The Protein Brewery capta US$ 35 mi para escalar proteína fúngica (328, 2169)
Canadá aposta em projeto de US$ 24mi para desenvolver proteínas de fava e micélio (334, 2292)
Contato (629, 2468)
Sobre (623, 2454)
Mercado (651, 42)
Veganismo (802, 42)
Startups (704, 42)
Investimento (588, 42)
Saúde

※ ※ ※

**REQUIREMENT**.
The expected response is the entire listing, repeated word for word.

**COMPLETED EXERCISE**.
The Protein Brewery capta US$ 35 mi para escalar proteína fúngica (328, 2169)
Canadá aposta em projeto de US$ 24mi para desenvolver proteínas de fava e micélio (334, 2292)
Contato (629, 2468)
Sobre (623, 2454)
Mercado (651, 42)
Veganismo (802, 42)
Startups (704, 42)
Investimento (588, 42)
Saúde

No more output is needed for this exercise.